Nick Davies, Swansea West CLP, criticises Keir Starmer’s Road Ahead for Wales.
Those in Wales who took the trouble to read Keir Starmer’s catchily titled ‘The Road Ahead’, (not, it must be said, a significant cohort), noted only one mention of Wales among 11,500 words. They were right to be annoyed, but they shouldn’t be surprised. Peter Mandelson is newly reinstalled as Starmer’s consigliere. New Labour control freaks never liked devolution much.
More important is the threat of a good example posed by Wales and Welsh Labour. New Labour Revisited has abandoned the economic radicalism of the 2017 manifesto, lurching to the right and adopting flags-and-crowns UK patriotism to win back ‘red wall’ voters – Hartlepool told us how well that’s going. Welsh Labour, on the other hand has eschewed academy schools and the NHS internal market, all from the New Labour playbook, ended council house sales and prescription charges, and been continuously in power since 1999.
When Covid-19 struck, despite Boris Johnson’s lethal incompetence Starmer could barely lay a glove on him. Mark Drakeford’s commitment to public health over private profit was rewarded with Welsh Labour’s joint best election result ever and, to cap it all, he got the Blairites into full pearl-clutching mode by speaking at ‘The World Transformed’ alongside the likes of Jeremy Corbyn and Ken Loach.
Faced with the assault by Boris Johnson’s muscular unionism on Welsh devolution and thus, Welsh Labour, Starmer has demonstrated a spectacular tin ear by denouncing the ‘multi-headed hydra of nationalism’. His argument that Labour should be ‘proudly patriotic’ but should ‘reject the divisiveness of nationalism’ suggests that he does not understand what is taking place either in Scotland, where the Blairites have reduced Scottish Labour to an unelectable husk, or Wales, where Labour has entered into a Senedd co-operation agreement with Plaid Cymru.
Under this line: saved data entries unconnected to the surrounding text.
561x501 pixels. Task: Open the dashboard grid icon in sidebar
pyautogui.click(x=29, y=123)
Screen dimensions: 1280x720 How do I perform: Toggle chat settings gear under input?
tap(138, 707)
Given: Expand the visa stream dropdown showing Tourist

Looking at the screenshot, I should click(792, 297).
In the past, Labour has entered into formal agreements with both Plaid and Lib-Dems, either confidence and supply agreements or one-off agreements to pass specific legislation, notably budgets. The nature of this ‘co-operation’ has not been elaborated other than to say that the parties are ‘exploring ways of building a more equal, just and democratic nation for all.’ However, informed speculation says that this is to strengthen Wales position vis a vis England; in particular, creating the ‘super-majority’ of 40 which would be necessary to increase the size of the Senedd, potentially to 90 members, as a counterweight to the Tories’ proposals to reduce the number of Welsh Westminster seats, a measure which will increase the existing democratic deficit summed up as ‘Wales Votes Labour but gets the Tories’.
But why stop at this? Why not use the ‘super majority’ or, eventually, the enlarged Senedd, to deal with Wales’ housing crisis? Young people in Welsh speaking communities are living in caravans, priced out of local homes by second-home owners from England, a crisis exacerbated by Covid-19 (if you don’t have to work in an office, why work in a city at all? Into the bargain, you can change the name of the house from ‘Golwg y Mor’ to ‘Seaview’).
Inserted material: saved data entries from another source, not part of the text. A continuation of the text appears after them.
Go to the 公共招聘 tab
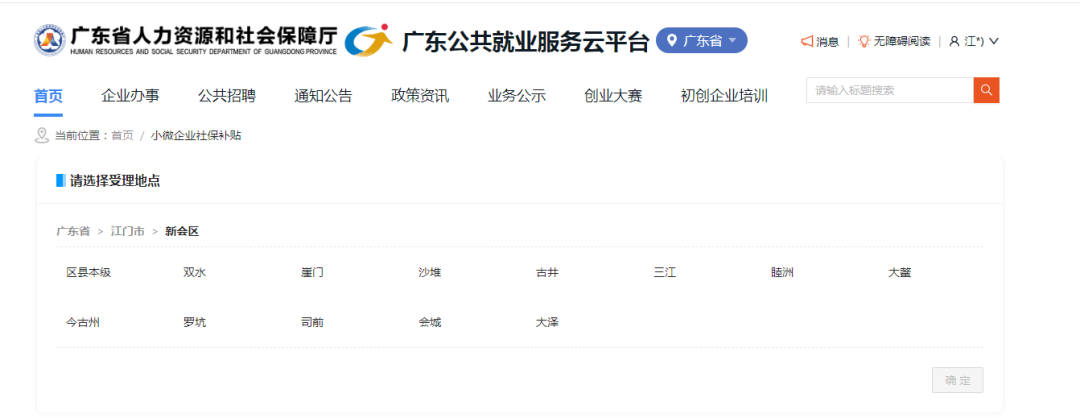Viewport: 1080px width, 418px height. pos(226,96)
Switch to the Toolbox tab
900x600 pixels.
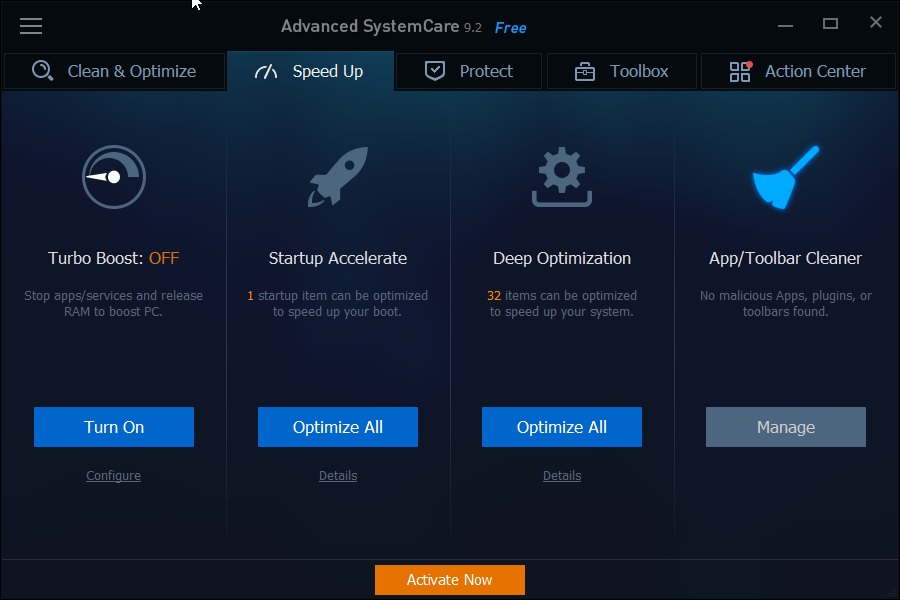621,71
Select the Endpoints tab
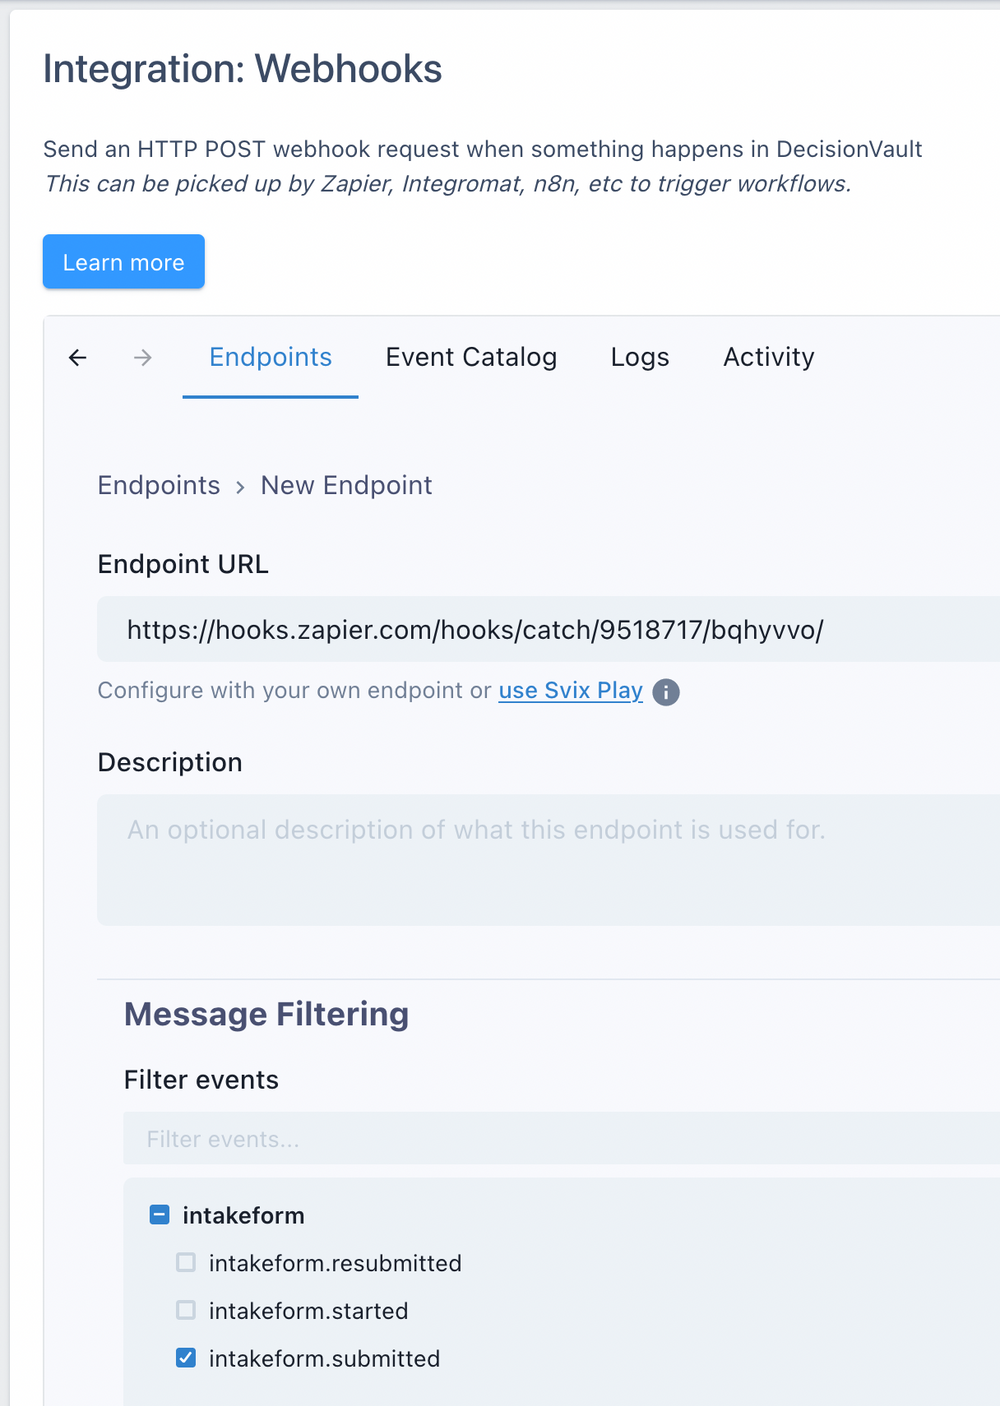This screenshot has width=1000, height=1406. click(270, 357)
Why not fix Wales’ social care system? Why not press for the devolution of criminal justice and social security? The assumption here is that these are worth fighting for because they can be done better in Wales by a Welsh democracy than being done to Wales by a semi-feudal, hostile institution which barely gives Wales a second thought other than to express its contempt.
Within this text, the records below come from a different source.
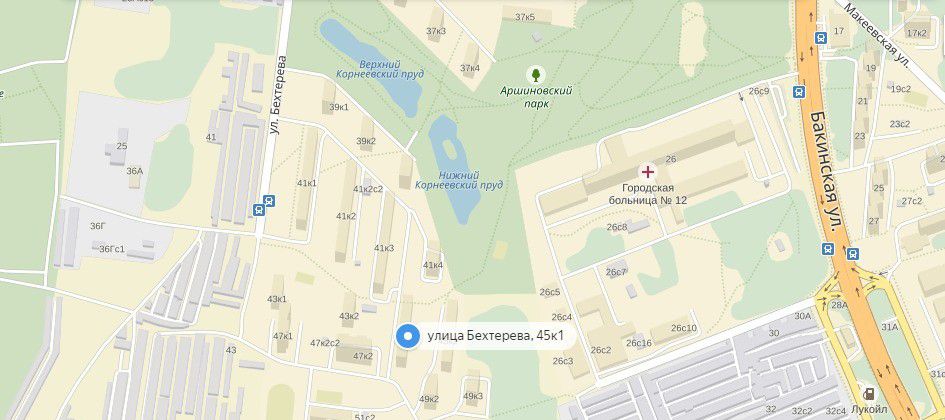This screenshot has width=945, height=420.
Task: Select building 36А on the map
Action: pyautogui.click(x=134, y=171)
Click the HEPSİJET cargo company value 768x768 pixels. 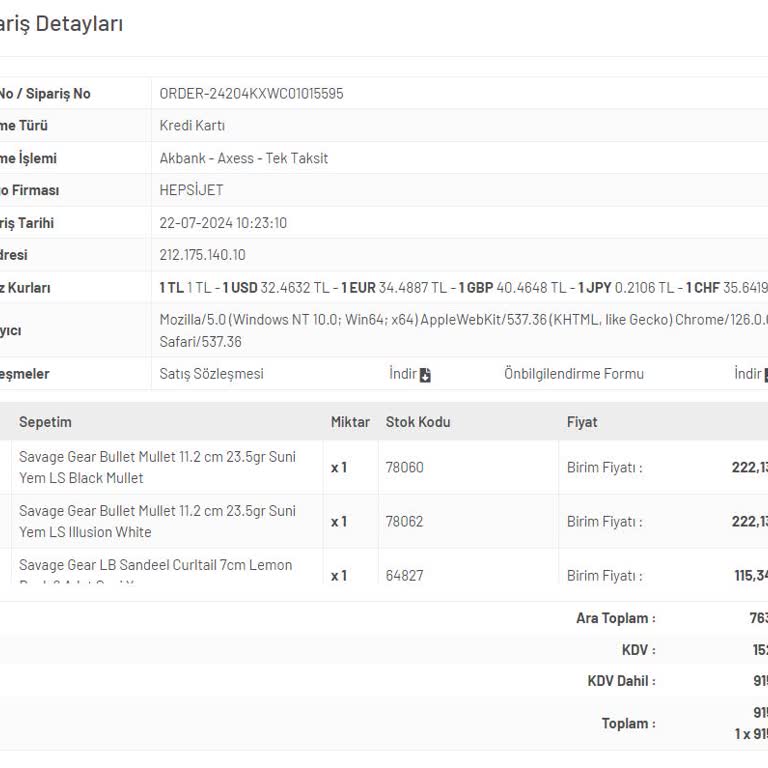click(x=191, y=190)
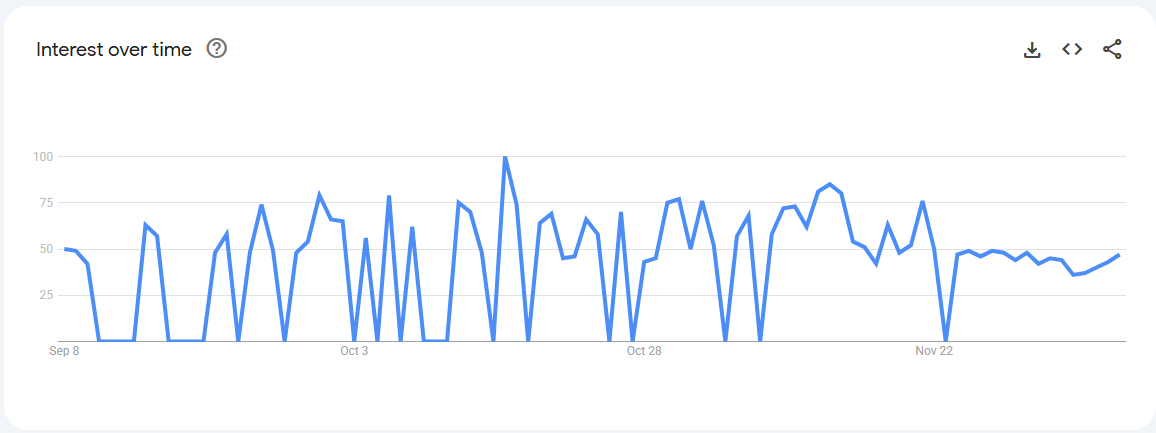Viewport: 1156px width, 433px height.
Task: Share the interest over time chart
Action: pos(1112,49)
The ever-widening policy divergence and the appalling events at the Brighton conference (although Welsh Labour’s own internal culture is far from perfect) have led to moves for Welsh Labour to separate from UK Labour. Mark Drakeford remains a Unionist, albeit a frustrated one, but party independence, an extension of devolution and the existential crisis besetting the UK leads ineluctably on to the conversation about independence, much wider and much livelier since 2019.
The more the Johnson government’s incompetence and arrogance reveals itself the more apparent it becomes that dependence on Westminster only keeps Wales poor and subservient, distorting its economy. The sense is that Tory and Labour unionists, such as Lord Kinnock of Bedwellty (who in his long career has changed his position on every question except Wales’ right to govern itself) are getting increasingly defensive. Their narrative, long-dominant, that Wales is too poor, too small and too stupid to govern itself, is now being openly and widely challenged. Those who oppose independence are having to say why. While support for independence may still be a minority cause, it has visibly entered the political bloodstream.